Mengenal Tinnitus Lebih Dalam
Diterbitkan 17-06-2016
Tinnitus atau telinga mendenging merupakan suatu gejala yang biasa ditandai dengan bunyi mendenging, mendesir, atau tipe lainnya yang bukan berasal dari luar telinga. Tinnitus dapat bersifat normal seperti pada waktu kita berada di ruangan yang kedap suara. Tinitus dapat disebabkan oleh beberapa hal seperti akibat mendengar bunyi dengan frekuensi yang sangat keras seperti yang banyak dialami oleh veteran perang dan korban ledakan. Penyakit seperti tumor dan penggunaan obat-obatan seperti aspirin, anti-kanker dan antibiotik tertentu juga dapat memicu terjadinya tinitus pada seseorang. Tinitus bukanlah gejala yang mengancam nyawa namun memiliki telinga yang mendenging begitu saja tanpa sebab yang jelas tentu dapat memengaruhi kualitas hidup seseorang.
Tinitus terjadi didasari atas mekanisme rusaknya organ Corti yang mengandung sel-sel rambut yang berfungsi penting dalam fungsi pendengaran. Hilangnya sel-sel rambut mengakibatkan ketidakseimbangan pada daerah koklea (rumah siput) yang dapat diinterpretasikan oleh otak sebagai suatu suara walaupun sebenarnya tidak terdapat sinyal suara yang datang dari lingkungan luar.
Penelitian global yang dilakukan oleh peneliti dari University of Buffalo; Southeast University di Nanjing, Cina; dan Dahousie University di Kanada mengungkapkan pemahaman baru yang lebih mendalam mengenai bagaimana tinnitus terjadi dan alasan mengapa tinnitus sering menetap. Hasil penelitian mengungkapkan bahwa jaringan neuronal yang luas di otak bertanggung jawab atas terjadinya tinnitus.
....
■ Tugas yang Diberikan
Tuliskan lanjutan artikel tentang tinnitus di atas, dimulai tepat setelah kalimat terakhirnya. Entri di bawah ini berasal dari sumber yang berbeda.

Entri Tersimpan:
....
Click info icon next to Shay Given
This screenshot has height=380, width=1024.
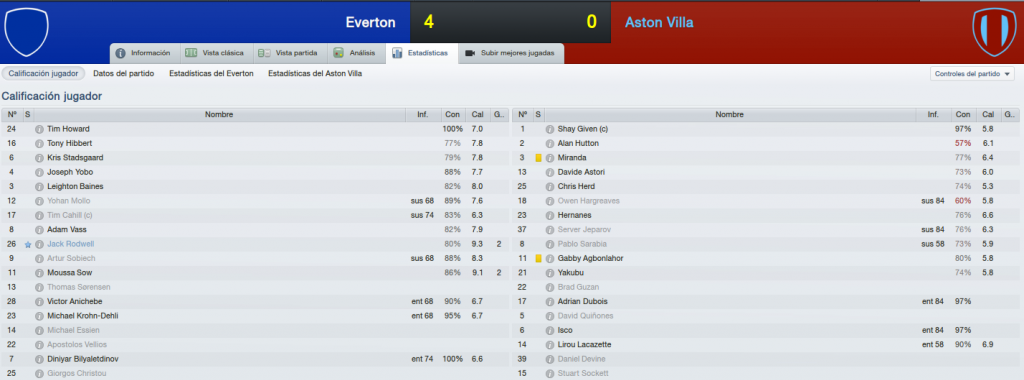[550, 129]
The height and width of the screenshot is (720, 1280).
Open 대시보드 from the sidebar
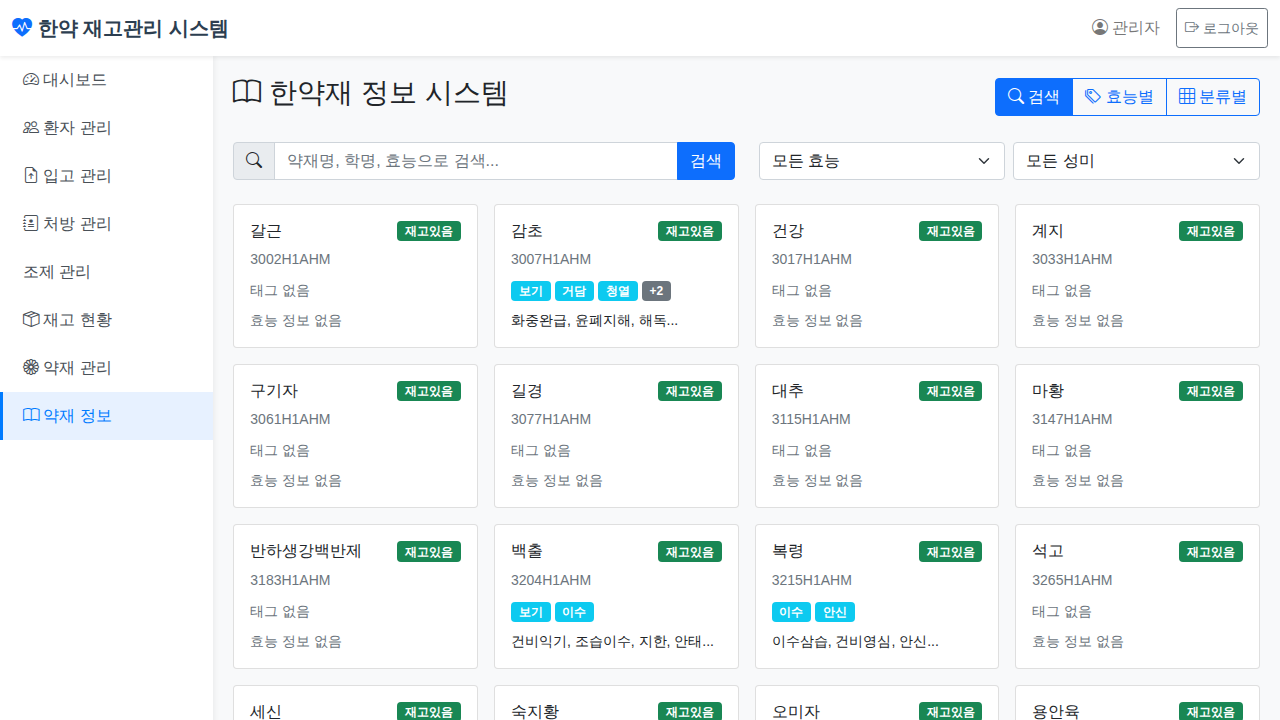point(65,80)
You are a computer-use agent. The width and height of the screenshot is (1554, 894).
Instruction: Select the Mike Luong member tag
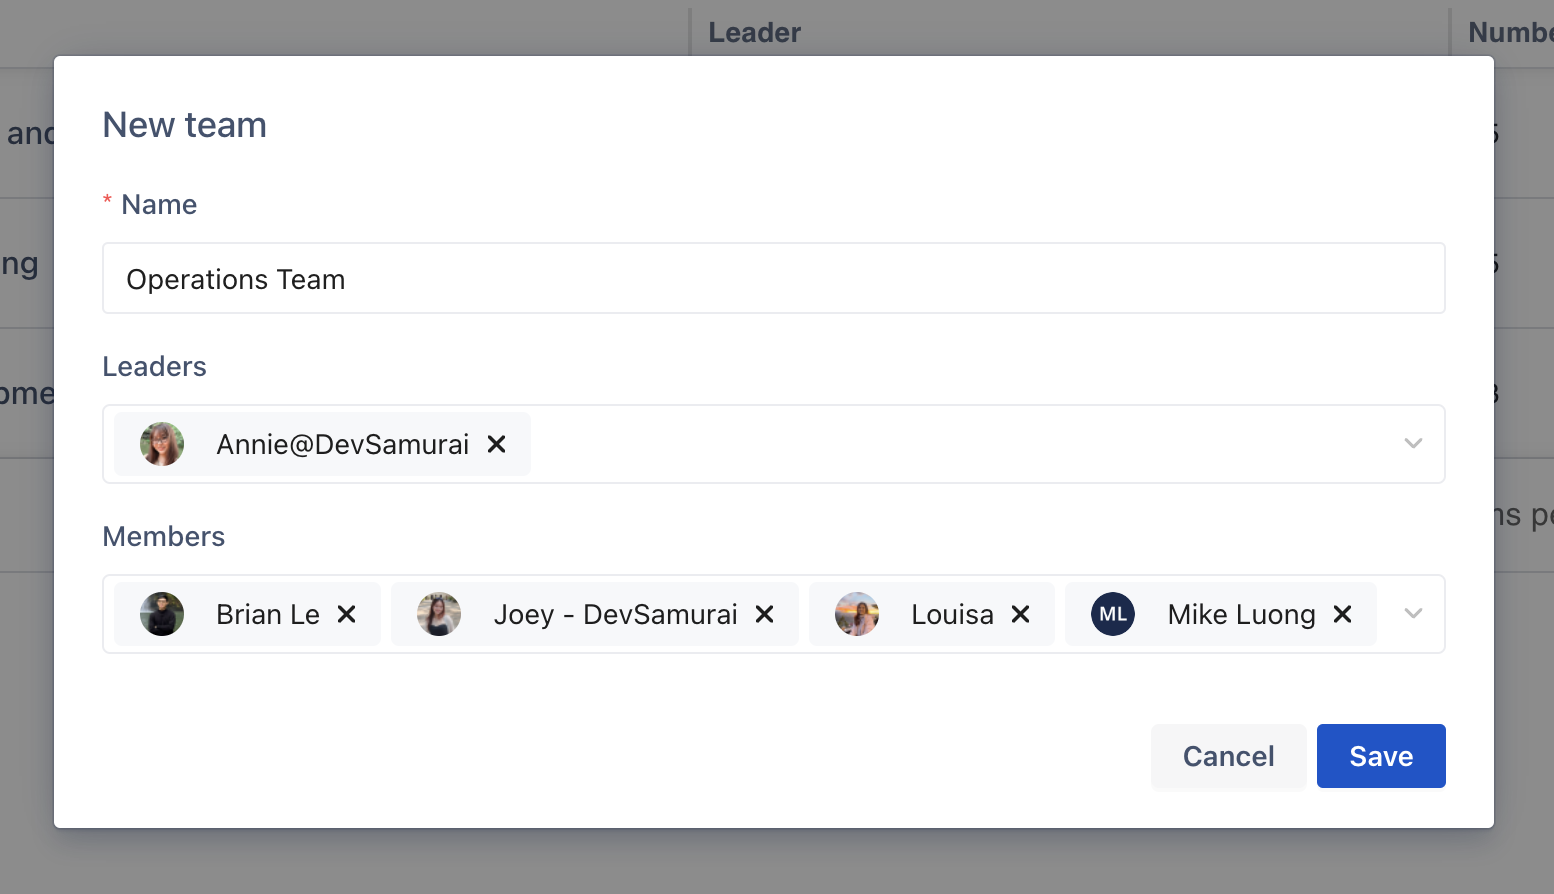pos(1221,614)
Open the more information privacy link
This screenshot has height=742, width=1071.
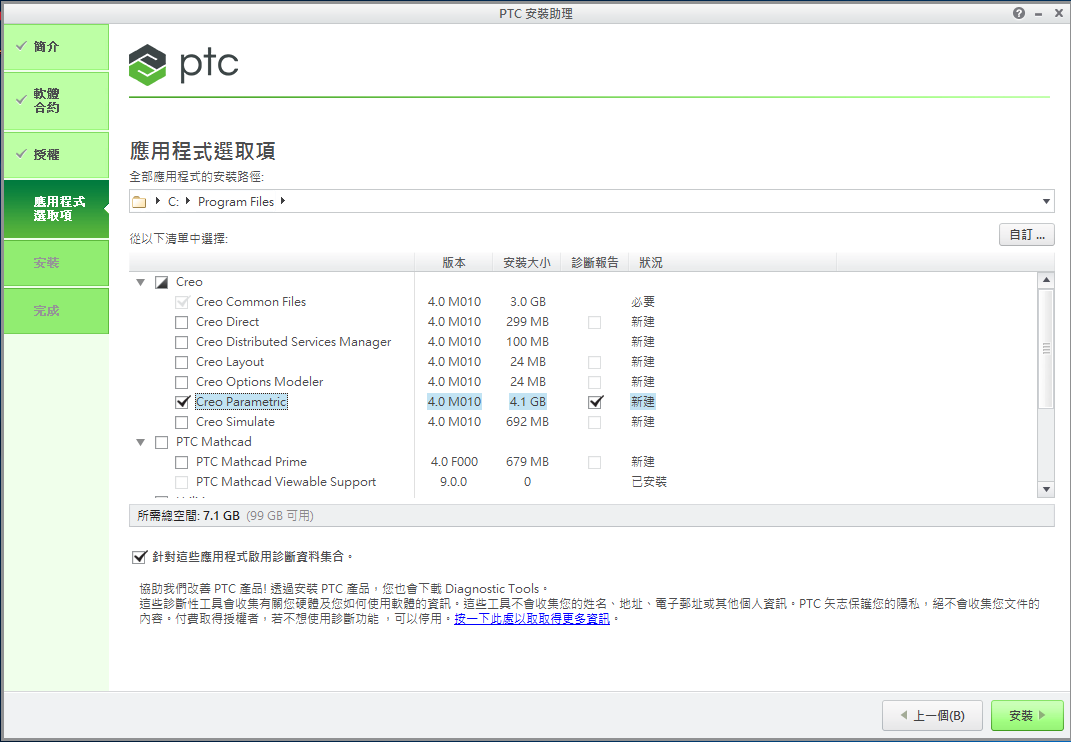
....
■ Hasil Latihan
Peneliti mengidentifikasi pusat dari permasalahan ini berada pada jalur auditori pusat, dimana suara diolah di dalam otak. Hal menarik lainnya adalah ditemukannya keterlibatan amigdala, area pada otak yang memproses emosi dan persepsi. Banyak penderita melaporkan tinnitus yang sering muncul saat mengalami stres atau cemas. Hal ini mengungkapkan bahwa tidak hanya faktor telinga itu sendiri yang berperan namun faktor emosional juga ikut berperan. Selain amigdala, area lain yang juga ikut terlibat adalah area formasi retikuler yang merupakan pusat arousal atau bangkitan; hippocampus yang merupakan area yang berhubungan dengan ingatan; serta cerebellum yang merupakan pusat motorik. Hasil penelitian tersebut memberikan perspektif baru bagi target pengobatan tinnitus dikemudian hari sehingga diharapkan tingkat kesembuhannya meningkat.
Penanganan tinnitus tergantung dari penyebab yang mendasarinya, apabila tinnitus diakibatkan oleh suatu kondisi medis tertentu maka penanganan yang paling tepat adalah mengobati kondisi medis tersebut. Apabila tinnitus menetap setelah mendapatkan perawatan atau merupakan akibat dari paparan suara keras maka akan direkomendasikan pula berbagai perawatan yang dapat membantu mengurangi keluhan, seperti menggunakan alat bantu dengar, masking devices, ataupun tinnitus retraining therapy (TRT). TRT sendiri berfokus pada optimalisasi kemampuan alami otak untuk membiasakan menyaring sinyal di tingkat bawah sadar agar sinyal tersebut tidak mencapai persepsi sadar. Orang seringkali membiasakan diri dengan suara pendingin ruangan dan lemari es sehingga tidak terasa mengganggu. Konsep inilah yang digunakan pada terapi TRT sehinggat bunyi mendenging yang terjadi tidak dianggap bermakna oleh otak kita. Terapi jenis ini memakan waktu 12 hingga 24 bulan dan sangat efektif apabila dikerjakan oleh ahli yang sudah berpengalaman. Terdapat pula terapi biofeedback dimana metode terapi ini adalah membantu penderita dalam mengelola stres ataupun cemas yang dialami sehingga dapat membantu mengurangi tinnitus.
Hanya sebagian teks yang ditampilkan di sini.